On the density patch problem for the 2-D inhomogeneous Navier-Stokes equations

TL;DR

This paper constructs global strong solutions for the 2-D inhomogeneous Navier-Stokes equations with minimal initial data assumptions, resolving the density patch problem and showing the equivalence of weak and strong solutions under certain conditions.

Contribution

It provides the first comprehensive proof that Lions' weak solutions coincide with strong solutions for density patches in 2-D Navier-Stokes equations.

Findings

Global strong solutions exist under minimal initial conditions.

Lions' weak solutions are equivalent to strong solutions for density patches.

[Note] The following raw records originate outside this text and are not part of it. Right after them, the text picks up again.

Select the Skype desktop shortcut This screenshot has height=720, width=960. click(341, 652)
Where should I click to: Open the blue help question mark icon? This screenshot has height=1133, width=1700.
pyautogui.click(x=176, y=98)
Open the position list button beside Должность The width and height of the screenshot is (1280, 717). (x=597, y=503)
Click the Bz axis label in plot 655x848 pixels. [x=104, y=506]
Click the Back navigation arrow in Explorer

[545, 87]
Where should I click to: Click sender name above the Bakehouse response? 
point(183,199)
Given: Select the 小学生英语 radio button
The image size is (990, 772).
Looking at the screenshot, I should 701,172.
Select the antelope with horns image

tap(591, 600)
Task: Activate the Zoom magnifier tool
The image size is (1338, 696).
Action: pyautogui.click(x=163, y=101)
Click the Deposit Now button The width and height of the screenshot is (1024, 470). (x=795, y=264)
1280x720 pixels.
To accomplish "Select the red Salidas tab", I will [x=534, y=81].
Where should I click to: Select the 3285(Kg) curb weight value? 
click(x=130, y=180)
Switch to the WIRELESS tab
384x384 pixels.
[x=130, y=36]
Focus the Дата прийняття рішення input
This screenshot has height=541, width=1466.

The regularity of the initial density domain is preserved over time.

Abstract

In this paper, we first construct a class of global strong solutions for the 2-D inhomogeneous Navier-Stokes equations under very general assumption that the initial density is only bounded and the initial velocity is in $H^1(\mathbb{R}^2)$. With suitable assumptions on the initial density, which includes the case of density patch and vacuum bubbles, we prove that Lions' s weak solution is the same as the strong solution with the same initial data. In particular, this gives a complete resolution of the density patch problem proposed by Lions: {\it for the density patch data $\rho_0=1_{D}$ with a smooth bounded domain $D\subset\mathbb{R}^2$, the regularity of $D$ is preserved by the time evolution of Lions's weak solution.}